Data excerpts
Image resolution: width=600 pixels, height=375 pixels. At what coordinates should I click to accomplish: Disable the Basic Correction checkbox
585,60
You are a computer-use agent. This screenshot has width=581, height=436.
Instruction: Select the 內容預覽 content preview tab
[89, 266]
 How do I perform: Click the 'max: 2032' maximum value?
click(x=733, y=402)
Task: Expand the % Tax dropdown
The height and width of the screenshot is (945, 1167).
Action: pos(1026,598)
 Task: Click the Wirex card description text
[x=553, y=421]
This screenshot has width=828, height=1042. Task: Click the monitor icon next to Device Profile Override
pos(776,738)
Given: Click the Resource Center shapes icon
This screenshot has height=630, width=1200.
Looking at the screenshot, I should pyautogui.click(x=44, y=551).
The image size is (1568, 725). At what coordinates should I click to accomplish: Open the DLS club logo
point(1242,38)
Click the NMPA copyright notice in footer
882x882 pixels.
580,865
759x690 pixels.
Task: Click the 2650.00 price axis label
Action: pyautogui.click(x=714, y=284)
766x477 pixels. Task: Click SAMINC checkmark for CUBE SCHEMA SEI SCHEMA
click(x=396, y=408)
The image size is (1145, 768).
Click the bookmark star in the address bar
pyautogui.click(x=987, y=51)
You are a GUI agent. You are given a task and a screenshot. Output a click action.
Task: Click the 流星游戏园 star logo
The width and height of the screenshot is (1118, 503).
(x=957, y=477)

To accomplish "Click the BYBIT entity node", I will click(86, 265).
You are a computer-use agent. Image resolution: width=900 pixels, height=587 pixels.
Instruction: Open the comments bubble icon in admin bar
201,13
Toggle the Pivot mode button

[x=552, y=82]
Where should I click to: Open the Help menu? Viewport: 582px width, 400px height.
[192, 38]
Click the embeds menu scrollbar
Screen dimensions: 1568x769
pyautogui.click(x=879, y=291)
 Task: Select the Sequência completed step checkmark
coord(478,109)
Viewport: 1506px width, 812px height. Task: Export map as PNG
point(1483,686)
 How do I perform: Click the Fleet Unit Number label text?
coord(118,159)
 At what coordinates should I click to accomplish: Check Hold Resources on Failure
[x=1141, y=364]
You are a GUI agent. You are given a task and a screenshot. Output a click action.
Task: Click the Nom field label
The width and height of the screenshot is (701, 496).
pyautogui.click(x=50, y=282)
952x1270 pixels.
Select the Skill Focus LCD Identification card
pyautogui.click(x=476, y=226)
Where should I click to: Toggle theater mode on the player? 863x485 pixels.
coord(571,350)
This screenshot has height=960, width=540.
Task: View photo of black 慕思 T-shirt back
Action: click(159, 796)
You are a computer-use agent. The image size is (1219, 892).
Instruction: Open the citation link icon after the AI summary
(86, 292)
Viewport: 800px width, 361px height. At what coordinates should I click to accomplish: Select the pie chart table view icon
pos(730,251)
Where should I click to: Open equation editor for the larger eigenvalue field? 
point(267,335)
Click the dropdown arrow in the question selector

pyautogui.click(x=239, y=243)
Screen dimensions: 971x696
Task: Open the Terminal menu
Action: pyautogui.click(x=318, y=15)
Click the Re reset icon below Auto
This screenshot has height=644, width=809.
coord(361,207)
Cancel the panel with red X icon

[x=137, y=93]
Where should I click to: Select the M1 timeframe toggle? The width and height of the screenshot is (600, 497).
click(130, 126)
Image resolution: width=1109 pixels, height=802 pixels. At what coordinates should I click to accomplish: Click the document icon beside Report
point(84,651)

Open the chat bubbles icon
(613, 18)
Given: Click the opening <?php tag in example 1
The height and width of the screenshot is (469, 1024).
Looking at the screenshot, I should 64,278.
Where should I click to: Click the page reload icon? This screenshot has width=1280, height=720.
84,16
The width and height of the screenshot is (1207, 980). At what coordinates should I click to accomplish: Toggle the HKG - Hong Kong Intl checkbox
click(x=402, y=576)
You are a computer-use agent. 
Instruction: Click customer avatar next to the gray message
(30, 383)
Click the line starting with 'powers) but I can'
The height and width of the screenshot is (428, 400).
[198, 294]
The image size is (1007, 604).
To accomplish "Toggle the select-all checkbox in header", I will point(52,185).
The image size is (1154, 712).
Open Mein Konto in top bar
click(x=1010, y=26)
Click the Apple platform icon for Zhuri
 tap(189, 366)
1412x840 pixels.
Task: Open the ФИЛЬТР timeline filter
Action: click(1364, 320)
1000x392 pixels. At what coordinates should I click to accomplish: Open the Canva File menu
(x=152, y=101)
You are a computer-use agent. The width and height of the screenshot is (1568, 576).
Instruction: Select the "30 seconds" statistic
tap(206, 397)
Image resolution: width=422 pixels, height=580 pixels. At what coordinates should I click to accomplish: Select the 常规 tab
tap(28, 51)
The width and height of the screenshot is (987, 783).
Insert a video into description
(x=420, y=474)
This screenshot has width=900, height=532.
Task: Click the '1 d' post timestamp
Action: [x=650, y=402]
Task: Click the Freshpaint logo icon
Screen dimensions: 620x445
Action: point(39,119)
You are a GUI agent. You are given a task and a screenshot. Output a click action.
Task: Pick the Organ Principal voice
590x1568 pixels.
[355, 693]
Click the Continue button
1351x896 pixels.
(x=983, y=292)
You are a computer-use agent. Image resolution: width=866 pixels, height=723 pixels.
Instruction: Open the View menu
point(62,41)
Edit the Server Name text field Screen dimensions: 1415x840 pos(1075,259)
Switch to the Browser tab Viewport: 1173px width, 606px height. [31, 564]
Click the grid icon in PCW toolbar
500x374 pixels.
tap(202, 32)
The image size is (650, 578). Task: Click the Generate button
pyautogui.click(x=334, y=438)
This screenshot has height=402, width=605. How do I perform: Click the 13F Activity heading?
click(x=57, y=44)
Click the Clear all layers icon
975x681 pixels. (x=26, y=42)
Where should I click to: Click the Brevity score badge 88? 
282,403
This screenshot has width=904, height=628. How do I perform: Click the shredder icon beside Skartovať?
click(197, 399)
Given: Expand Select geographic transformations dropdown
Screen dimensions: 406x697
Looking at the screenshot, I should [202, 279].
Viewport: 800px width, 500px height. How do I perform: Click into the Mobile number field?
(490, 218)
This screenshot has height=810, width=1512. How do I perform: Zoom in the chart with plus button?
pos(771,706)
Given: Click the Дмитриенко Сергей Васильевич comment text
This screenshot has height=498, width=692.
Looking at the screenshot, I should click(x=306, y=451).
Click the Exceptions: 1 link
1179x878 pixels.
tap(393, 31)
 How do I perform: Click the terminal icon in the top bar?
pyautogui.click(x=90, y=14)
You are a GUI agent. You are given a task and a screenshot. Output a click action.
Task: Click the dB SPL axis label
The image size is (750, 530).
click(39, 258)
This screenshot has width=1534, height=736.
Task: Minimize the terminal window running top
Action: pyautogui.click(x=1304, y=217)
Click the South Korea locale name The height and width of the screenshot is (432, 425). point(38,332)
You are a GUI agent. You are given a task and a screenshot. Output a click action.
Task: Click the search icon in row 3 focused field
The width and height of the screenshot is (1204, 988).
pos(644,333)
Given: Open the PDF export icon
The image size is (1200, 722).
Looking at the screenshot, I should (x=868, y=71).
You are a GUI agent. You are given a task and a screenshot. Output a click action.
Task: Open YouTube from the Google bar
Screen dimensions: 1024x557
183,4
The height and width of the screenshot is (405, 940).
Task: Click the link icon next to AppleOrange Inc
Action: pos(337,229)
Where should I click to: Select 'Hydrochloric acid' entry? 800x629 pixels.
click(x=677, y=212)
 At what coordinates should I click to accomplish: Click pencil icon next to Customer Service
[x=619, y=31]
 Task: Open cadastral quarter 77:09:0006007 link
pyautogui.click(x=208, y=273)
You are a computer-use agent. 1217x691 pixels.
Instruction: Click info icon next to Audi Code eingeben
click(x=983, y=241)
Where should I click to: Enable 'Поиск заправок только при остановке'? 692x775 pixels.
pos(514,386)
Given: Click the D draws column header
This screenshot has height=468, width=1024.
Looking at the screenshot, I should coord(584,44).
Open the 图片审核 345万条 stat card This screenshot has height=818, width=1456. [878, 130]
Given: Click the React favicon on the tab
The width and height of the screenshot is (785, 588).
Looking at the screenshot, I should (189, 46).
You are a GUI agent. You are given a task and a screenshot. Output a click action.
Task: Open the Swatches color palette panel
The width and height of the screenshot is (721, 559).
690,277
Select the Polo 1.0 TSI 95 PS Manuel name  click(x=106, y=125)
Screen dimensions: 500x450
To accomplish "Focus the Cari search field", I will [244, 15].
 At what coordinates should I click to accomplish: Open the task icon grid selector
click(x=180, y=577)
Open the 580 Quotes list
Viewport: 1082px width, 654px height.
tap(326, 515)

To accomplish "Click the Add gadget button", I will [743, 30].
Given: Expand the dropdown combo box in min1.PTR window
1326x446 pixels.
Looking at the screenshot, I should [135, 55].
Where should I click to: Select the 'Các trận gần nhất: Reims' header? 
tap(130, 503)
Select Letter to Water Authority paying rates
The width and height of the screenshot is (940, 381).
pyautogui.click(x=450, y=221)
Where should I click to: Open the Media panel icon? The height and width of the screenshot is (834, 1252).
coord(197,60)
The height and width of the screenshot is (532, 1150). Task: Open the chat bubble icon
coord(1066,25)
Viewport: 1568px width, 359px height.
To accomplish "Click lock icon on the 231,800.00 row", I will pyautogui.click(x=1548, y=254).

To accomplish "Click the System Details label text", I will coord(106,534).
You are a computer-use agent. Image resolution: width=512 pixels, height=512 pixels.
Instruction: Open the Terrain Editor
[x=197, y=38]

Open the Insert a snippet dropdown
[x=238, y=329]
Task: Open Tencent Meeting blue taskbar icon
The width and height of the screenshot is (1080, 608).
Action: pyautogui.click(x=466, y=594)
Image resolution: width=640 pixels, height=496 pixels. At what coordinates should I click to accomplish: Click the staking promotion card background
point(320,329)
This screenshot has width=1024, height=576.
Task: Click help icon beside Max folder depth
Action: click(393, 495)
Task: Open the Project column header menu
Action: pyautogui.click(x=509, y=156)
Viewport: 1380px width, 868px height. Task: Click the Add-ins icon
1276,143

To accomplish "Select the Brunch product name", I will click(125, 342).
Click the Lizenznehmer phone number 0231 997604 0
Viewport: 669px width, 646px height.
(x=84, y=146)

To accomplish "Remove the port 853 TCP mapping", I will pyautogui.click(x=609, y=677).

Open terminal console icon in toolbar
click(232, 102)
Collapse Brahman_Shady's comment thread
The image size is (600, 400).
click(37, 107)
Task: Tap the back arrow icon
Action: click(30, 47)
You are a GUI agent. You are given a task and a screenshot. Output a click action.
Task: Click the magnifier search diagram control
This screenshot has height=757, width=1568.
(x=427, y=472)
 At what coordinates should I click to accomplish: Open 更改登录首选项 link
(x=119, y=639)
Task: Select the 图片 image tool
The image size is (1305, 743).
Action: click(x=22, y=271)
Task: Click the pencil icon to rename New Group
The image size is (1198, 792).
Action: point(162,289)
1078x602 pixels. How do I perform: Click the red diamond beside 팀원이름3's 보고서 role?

* WHAT THE TASK REQUIRES
Return a copy of every line in the records that includes the string "search".

* REPLY TO THE EXERCISE
Task: Click the search icon in row 3 focused field
To accomplish "Focus the Cari search field", I will [244, 15].
Task: Click the magnifier search diagram control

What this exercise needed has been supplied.